===== Data provided

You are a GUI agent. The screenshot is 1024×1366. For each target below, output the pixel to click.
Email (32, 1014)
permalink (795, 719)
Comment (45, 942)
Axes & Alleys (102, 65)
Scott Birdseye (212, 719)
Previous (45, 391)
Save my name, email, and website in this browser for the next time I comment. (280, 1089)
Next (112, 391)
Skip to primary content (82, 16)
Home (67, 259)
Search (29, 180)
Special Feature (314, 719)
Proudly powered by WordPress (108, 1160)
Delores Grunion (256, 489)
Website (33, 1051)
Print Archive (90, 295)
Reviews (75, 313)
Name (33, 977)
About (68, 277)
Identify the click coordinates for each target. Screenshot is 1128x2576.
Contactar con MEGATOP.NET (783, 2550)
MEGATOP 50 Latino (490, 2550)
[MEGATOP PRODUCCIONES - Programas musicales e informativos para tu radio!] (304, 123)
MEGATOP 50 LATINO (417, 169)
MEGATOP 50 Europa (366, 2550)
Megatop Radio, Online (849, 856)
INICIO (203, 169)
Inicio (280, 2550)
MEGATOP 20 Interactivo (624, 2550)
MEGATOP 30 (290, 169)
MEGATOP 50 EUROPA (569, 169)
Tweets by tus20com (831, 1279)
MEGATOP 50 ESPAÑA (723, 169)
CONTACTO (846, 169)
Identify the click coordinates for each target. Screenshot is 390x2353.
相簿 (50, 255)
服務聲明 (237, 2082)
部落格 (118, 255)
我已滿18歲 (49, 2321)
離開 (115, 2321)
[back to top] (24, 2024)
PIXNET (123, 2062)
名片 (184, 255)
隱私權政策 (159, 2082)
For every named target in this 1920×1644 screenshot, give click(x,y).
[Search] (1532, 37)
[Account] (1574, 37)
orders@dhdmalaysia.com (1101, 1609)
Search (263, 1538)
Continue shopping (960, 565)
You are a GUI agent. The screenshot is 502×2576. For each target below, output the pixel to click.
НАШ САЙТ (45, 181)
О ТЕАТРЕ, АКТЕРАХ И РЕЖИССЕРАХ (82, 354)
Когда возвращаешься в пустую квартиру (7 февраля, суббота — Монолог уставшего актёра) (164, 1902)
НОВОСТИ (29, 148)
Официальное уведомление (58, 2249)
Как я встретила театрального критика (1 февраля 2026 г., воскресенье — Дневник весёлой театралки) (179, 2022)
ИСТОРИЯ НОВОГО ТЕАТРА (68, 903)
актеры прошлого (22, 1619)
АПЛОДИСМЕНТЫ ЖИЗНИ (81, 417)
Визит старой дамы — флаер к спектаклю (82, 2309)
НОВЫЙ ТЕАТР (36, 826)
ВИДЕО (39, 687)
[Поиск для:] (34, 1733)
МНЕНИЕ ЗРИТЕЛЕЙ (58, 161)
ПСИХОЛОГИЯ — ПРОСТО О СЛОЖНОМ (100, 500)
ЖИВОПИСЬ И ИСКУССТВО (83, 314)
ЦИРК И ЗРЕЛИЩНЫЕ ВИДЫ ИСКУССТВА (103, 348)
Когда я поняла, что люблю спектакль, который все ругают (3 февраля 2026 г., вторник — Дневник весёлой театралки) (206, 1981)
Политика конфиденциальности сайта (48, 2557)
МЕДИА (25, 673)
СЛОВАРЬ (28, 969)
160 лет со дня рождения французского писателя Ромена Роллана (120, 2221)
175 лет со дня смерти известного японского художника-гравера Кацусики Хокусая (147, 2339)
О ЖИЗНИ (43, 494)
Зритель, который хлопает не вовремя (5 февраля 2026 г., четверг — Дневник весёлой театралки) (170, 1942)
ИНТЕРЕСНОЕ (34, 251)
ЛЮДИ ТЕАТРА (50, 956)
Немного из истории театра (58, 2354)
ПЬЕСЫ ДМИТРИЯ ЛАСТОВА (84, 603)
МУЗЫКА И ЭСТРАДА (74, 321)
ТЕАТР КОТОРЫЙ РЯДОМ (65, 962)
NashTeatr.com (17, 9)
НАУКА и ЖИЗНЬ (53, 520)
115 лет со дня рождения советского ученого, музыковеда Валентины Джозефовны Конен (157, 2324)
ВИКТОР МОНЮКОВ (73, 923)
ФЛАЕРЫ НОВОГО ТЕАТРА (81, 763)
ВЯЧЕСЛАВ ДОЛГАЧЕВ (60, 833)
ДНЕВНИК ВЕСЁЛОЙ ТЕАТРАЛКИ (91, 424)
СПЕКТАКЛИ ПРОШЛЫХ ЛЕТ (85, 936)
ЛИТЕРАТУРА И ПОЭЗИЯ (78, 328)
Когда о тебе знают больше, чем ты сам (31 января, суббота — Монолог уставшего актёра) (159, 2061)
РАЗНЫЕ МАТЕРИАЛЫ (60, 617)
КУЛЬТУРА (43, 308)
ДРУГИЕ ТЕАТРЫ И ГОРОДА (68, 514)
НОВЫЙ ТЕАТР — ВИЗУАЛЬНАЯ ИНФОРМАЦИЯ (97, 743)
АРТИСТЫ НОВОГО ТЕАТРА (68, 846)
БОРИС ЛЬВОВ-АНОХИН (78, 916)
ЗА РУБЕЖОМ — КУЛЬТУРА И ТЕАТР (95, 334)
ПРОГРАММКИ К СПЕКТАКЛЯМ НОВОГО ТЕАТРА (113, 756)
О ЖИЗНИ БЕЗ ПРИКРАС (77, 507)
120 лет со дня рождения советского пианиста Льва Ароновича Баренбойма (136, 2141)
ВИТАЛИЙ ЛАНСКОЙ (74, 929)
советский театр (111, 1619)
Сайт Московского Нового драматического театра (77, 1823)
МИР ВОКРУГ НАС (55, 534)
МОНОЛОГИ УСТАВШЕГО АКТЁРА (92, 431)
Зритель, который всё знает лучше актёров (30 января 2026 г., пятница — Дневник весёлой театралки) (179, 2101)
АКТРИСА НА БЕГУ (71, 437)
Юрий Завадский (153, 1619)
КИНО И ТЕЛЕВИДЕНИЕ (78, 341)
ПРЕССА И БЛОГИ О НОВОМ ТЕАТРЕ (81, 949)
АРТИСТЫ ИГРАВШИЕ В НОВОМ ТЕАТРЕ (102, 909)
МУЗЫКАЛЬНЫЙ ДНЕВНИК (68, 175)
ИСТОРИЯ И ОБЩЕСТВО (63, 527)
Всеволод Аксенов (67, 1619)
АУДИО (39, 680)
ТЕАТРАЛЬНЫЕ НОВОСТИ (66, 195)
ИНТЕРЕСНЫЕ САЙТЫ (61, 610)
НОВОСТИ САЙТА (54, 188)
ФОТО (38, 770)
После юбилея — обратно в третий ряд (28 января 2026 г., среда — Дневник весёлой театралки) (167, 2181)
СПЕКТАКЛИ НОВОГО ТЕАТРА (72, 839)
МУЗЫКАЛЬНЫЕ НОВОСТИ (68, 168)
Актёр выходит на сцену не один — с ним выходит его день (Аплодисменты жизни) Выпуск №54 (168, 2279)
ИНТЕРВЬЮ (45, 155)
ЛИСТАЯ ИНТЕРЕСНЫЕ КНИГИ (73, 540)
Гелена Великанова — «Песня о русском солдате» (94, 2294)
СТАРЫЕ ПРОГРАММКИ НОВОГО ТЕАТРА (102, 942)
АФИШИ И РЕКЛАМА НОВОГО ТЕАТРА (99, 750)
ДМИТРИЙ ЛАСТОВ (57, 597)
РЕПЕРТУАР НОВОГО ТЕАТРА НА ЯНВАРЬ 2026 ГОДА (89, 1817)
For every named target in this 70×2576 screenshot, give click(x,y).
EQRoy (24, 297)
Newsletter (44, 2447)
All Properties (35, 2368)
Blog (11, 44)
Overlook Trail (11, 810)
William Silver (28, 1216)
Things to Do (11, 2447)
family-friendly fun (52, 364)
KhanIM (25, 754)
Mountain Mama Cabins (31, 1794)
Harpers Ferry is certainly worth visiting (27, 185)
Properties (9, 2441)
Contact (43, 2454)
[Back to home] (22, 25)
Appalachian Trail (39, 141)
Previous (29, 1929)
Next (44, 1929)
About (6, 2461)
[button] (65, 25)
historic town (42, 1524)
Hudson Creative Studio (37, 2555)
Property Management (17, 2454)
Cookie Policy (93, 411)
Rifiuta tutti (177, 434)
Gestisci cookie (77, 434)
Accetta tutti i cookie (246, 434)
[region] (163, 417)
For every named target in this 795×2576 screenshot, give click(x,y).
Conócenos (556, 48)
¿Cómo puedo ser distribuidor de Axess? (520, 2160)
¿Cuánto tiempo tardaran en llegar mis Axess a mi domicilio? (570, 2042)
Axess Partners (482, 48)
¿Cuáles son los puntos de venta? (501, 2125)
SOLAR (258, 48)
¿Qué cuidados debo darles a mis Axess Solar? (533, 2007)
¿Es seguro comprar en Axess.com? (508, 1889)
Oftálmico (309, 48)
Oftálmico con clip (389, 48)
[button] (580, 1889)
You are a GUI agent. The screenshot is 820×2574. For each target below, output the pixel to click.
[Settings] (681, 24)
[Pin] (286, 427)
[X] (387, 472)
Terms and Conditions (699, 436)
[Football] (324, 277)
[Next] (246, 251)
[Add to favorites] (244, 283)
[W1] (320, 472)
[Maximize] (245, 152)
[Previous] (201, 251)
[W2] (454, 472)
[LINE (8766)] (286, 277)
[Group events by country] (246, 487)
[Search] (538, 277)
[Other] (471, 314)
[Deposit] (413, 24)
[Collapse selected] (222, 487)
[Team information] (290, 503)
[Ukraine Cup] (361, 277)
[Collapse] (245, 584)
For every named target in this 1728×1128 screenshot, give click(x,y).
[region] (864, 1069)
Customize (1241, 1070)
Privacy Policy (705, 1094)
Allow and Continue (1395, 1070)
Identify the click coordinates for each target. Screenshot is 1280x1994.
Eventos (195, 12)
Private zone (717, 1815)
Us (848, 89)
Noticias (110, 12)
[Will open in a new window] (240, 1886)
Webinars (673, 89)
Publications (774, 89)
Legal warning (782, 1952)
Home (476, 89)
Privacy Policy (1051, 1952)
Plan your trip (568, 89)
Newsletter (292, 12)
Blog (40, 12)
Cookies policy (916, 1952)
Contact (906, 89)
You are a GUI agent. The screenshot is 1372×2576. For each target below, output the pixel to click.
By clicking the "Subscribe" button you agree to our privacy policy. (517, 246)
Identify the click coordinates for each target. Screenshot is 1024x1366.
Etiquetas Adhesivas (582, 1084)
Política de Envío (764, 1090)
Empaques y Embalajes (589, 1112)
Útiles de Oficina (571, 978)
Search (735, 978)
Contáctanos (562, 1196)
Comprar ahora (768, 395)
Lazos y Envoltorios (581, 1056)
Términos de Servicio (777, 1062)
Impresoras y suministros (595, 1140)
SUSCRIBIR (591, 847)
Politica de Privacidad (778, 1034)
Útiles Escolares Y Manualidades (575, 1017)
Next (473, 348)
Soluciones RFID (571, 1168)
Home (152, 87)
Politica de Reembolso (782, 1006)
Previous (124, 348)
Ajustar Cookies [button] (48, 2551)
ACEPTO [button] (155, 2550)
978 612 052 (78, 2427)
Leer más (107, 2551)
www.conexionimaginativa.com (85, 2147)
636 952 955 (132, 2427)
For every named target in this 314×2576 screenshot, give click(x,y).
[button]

==========

Required work —
Give again, word for word, every line of the listing above from the one with "Delores Grunion (256, 489)" to the one with "MEGATOP 50 EUROPA (569, 169)", both inclusive, and nothing beyond them.

Exercise solution —
Delores Grunion (256, 489)
Website (33, 1051)
Print Archive (90, 295)
Reviews (75, 313)
Name (33, 977)
About (68, 277)
Identify the click coordinates for each target. Screenshot is 1128x2576.
Contactar con MEGATOP.NET (783, 2550)
MEGATOP 50 Latino (490, 2550)
[MEGATOP PRODUCCIONES - Programas musicales e informativos para tu radio!] (304, 123)
MEGATOP 50 LATINO (417, 169)
MEGATOP 50 Europa (366, 2550)
Megatop Radio, Online (849, 856)
INICIO (203, 169)
Inicio (280, 2550)
MEGATOP 20 Interactivo (624, 2550)
MEGATOP 30 (290, 169)
MEGATOP 50 EUROPA (569, 169)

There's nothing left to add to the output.